El artista argentino falleció anteayer en Buenos Aires. Un genio del pincel.

03 mar 2007 - 00:00

NEUQUEN (AN).- Le decían "El brujo que pinta" y sin duda lo era. Alberto Cedrón pintaba impulsado por una fuerza misteriosa, como si su inspiración viniera de otro mundo. "El brujo" falleció el jueves pasado en Buenos Aires, a los 70 años y la plástica enmudeció.

Luego de una larga estadía en Lisboa, el hermano mayor del músico "Tata" Cedrón y del cineasta "Tigre" Cedrón había regresado hace tres años a su siempre añorada Buenos Aires. Las razones: querer reencontrarse con una tierra amada y la reedición de su mítica historieta "La raíz del ombú", escrita junto al escritor Julio Cortázar.

Desde siempre, Alberto Cedrón supo que en sus manos tenía el poder de la creación y que en ellas encontraría su modo de vida. "Por diversas circunstancias del destino me tocó andar por muchos lugares de este plantea, siempre con mi profesión, oficio o como quieran llamarle. Empecé dibujando en las paredes de la cocina de mi casa a los seis años, desde allí no paré nunca. Dibujé sobre paredes, papel, piedra, latón, arcilla, chatarra; en fin materiales diversos, soportes diversos y también momentos históricos diversos", así dejó escrito para siempre su sentencia, "El brujo" en su página de internet.

Sus muchas obras; dibujos, ilustraciones, murales, pinturas, esculturas; fueron adquiridos por galerías y coleccionistas privadas en todo el mundo. En la ciudad de Neuquén, dos de sus murales marcan historia en el Palacio Municipal y en el Concejo Deliberante, mudos testigos de la historia de un hombre que le puso pasión y "garra" a su arte.

Alberto Cedrón pintaba con las manos, guiado por su inspiración y su intuición, pero por sobre todas las cosas, pintaba con el don exclusivo de poder ver más allá de las apariencias. En una de sus más célebres y citadas definiciones sobre su oficio, una vez dijo: "Cuando sos chico no te das cuenta, te piden que dibujes un caballo y vos agarrás el carbón y lo hacés. Te creés que eso es un caballo. Pero después

tomás conciencia de que realmente no es un caballo, que nada de eso existe. Hasta que te avivás pasa mucho tiempo, porque la verdad... el dibujo es sólo un soporte para que aterrice el alma".

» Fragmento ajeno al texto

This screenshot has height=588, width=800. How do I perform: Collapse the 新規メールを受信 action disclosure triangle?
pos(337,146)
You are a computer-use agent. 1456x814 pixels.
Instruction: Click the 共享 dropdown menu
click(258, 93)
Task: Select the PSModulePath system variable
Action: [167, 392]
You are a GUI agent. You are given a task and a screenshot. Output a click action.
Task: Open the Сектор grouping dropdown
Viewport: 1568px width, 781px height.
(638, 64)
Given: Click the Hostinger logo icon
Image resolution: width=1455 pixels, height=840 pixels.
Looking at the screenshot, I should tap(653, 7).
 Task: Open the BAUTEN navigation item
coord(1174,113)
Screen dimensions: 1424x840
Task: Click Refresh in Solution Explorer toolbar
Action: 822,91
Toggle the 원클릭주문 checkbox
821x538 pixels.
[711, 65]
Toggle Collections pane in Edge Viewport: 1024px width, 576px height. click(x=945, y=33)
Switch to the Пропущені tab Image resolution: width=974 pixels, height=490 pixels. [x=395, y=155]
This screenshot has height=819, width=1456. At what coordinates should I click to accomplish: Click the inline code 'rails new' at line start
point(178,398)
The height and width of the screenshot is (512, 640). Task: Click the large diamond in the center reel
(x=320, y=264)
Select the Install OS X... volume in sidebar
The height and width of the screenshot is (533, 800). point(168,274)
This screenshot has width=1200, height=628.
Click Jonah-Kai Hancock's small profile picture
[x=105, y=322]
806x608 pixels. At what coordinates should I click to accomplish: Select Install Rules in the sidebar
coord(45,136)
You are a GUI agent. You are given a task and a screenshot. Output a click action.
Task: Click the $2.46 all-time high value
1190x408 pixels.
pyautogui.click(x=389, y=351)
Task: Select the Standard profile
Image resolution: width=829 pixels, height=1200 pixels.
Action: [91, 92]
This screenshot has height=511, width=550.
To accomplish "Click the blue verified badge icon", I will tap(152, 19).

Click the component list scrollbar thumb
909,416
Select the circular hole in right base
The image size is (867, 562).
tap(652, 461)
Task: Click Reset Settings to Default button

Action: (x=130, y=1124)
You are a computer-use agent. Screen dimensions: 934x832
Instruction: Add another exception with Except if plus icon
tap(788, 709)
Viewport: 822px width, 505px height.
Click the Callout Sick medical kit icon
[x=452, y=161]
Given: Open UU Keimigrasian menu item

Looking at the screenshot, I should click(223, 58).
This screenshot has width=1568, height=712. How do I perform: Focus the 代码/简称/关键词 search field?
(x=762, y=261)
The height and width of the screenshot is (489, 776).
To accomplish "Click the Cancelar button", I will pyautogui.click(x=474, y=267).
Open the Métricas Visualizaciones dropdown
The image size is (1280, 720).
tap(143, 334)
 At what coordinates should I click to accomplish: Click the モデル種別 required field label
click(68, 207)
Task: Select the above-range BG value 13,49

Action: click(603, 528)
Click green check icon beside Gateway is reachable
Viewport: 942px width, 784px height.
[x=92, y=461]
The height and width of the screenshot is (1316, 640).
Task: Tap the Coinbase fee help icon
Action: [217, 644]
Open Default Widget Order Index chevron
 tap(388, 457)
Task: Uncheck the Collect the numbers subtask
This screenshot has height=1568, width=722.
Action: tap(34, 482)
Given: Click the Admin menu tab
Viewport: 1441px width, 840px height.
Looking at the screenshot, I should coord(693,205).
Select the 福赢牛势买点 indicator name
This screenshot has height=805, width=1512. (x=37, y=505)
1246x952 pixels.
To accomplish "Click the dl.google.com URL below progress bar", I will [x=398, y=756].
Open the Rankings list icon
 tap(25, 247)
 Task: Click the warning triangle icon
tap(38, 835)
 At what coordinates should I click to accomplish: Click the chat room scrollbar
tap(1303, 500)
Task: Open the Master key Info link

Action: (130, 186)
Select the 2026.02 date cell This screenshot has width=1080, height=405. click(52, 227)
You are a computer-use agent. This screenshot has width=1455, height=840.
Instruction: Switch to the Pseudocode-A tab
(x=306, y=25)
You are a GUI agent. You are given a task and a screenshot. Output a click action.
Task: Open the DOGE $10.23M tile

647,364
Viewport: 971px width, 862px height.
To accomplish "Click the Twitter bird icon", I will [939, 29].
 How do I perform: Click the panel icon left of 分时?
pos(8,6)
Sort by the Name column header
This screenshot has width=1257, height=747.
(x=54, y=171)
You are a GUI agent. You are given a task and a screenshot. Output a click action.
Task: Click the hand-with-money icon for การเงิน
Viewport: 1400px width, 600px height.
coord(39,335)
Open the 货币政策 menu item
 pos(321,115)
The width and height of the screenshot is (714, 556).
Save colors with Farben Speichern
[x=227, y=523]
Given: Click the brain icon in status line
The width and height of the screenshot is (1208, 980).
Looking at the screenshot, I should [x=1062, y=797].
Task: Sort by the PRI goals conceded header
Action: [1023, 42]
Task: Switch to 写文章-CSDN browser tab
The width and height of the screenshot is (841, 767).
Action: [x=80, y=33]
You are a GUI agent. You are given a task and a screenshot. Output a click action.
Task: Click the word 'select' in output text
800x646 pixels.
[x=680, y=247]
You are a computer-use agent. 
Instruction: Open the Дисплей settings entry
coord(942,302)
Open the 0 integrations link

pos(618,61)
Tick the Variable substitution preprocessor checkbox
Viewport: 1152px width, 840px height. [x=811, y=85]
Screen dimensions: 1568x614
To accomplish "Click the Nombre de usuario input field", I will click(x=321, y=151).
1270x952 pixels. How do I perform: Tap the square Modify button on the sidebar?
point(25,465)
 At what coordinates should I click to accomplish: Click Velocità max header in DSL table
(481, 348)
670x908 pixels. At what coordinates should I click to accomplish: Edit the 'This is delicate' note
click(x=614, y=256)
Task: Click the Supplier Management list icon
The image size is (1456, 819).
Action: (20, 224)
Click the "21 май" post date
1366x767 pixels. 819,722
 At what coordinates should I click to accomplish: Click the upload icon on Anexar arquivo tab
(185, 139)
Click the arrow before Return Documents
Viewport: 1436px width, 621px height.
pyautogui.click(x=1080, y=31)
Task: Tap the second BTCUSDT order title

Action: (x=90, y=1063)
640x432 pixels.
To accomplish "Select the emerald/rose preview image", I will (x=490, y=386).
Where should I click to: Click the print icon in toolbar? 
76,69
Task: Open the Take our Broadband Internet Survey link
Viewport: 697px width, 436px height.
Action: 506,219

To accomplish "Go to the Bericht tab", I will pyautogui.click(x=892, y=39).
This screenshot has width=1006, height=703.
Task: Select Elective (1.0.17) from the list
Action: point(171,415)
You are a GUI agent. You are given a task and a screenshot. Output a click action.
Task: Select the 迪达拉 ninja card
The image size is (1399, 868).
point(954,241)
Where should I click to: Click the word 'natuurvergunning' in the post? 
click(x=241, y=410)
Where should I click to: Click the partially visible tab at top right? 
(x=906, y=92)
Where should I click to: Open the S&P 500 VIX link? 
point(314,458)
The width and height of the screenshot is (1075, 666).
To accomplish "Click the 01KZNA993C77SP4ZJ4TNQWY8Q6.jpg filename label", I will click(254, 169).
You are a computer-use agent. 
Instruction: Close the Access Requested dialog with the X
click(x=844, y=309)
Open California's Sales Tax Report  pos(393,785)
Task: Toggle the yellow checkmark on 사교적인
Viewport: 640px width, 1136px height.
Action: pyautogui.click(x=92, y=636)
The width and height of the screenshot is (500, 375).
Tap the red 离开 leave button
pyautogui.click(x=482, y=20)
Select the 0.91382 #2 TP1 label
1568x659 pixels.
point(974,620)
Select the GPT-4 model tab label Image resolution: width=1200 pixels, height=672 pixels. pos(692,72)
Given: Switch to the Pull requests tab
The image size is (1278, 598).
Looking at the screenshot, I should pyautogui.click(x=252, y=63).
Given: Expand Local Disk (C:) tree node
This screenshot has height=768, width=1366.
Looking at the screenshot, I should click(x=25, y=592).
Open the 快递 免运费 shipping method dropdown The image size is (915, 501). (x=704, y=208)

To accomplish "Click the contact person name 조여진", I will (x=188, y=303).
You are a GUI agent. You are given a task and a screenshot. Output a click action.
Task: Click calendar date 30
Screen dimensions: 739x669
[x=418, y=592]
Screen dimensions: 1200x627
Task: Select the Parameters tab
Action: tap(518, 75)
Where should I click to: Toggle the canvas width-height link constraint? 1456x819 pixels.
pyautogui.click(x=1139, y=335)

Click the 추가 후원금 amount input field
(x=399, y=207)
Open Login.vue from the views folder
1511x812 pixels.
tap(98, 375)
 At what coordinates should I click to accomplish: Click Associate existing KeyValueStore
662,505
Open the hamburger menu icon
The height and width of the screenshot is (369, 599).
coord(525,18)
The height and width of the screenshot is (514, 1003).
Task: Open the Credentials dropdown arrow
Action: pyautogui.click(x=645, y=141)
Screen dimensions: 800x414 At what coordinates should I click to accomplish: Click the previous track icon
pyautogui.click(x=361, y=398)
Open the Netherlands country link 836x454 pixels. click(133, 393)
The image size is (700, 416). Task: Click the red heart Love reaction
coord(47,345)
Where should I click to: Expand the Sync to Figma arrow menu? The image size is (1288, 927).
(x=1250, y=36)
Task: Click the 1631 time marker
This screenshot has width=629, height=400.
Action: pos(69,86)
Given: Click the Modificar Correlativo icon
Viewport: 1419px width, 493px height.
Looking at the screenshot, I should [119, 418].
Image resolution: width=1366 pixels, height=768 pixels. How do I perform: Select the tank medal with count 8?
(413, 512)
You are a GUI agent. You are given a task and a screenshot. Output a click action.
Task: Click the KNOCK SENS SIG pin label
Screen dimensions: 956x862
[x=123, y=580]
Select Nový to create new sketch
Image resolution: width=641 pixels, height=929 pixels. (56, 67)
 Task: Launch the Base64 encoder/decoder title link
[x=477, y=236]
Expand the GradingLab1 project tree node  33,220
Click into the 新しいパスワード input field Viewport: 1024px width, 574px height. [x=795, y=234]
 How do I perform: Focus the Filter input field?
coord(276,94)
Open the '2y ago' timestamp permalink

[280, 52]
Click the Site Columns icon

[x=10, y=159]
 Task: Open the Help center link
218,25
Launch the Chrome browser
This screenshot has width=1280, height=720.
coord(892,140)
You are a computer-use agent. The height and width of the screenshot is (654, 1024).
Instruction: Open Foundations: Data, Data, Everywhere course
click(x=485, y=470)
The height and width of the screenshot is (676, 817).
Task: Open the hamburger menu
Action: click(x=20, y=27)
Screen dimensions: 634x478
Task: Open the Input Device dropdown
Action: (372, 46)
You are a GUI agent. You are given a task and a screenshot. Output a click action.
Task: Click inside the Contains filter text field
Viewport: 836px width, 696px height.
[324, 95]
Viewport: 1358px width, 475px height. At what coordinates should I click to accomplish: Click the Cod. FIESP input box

Con sus telas y pinceles, Cedrón recorrió el mundo. Pasó largas estadías en el Brasil donde convivió con los indios en Alto Xingú, en el Mato Grosso; estuvo en Venezuela y en varias ciudades europeas, donde realizó murales e infinidad de pinturas y esculturas, dejando huellas en cada paso. Se radicó durante varios años en Lisboa y un día decidió regresar a esa ciudad a la orilla del río De La Plata, para volver a reírse del humor argentino y encandilarse con las luces de la gran Buenos Aires. Fue un hombre de mucha luz, luz que seguirá brillando siempre.